The VR Guardian system is made up of four wireless positional sensors that you arrange around a space, in any shape as large as 20x20 feet, to define a safe area where you’re free to move and flail your arms without hitting anything. To let you know when you’re getting close to the invisible fence the sensors create, a wristband worn on each arm will start to vibrate letting you know to back off, without distracting you from your VR experience.
There are just so many problems that VR has to solve before it can really become a thing, and this is just one of them: how do you navigate a virtual space? Oculus "solved" this by giving users an XBox One gamepad, tacitly admitting that you can't actually do anything in Oculus VR that you can't do without it (although it sure will look pretty).

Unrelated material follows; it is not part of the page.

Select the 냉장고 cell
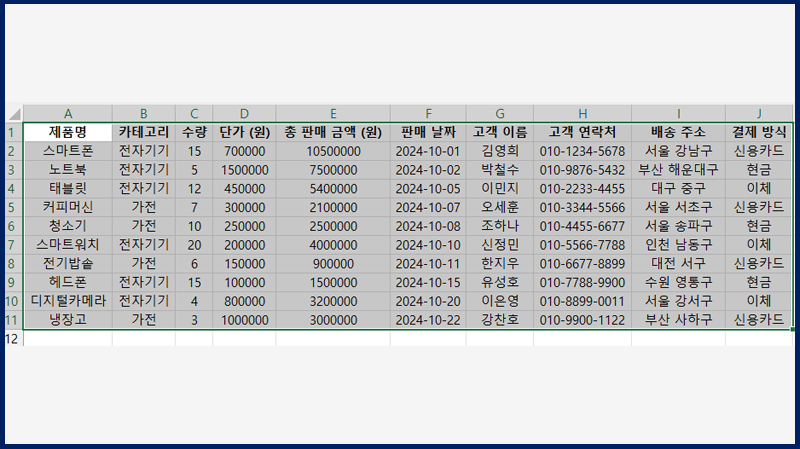Viewport: 800px width, 449px height. [x=68, y=320]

HTC Vive went with a "room scale" solution, limiting players to a 5½ x 6½ foot space, which may be why Space Pirate Trainer is the most popular early offering for the Vive: a two-fisted, guns akimbo, VR version of what amounts to Duck Hunt (sure is pretty, though).


But beyond seated driving a piloting sims, and limited room-scale experiences like Job Simulator (yes, that's an actual thing), there's still little to no sign that VR hardware makers have cracked this basic interface problem, and your other interactions with the VR environment will be just as clunky: again, Oculus ships with an XBox controller, and while HTC Vive's controllers (and Oculus's coming add-on controllers) provide some ability to just reach out and grab things, the lack of tactile feedback and near-zero manual dexterity would see to me to be tailor-made to ensure that handling VR object is nothing like handling real-space ones. And yes, the VR hype machine would have you believe that a VR environment will replace your real-world work space!

No. Sorry, but I'm still not at all impressed, and I doubt that any number of invisible pet human fences will change my mind about that.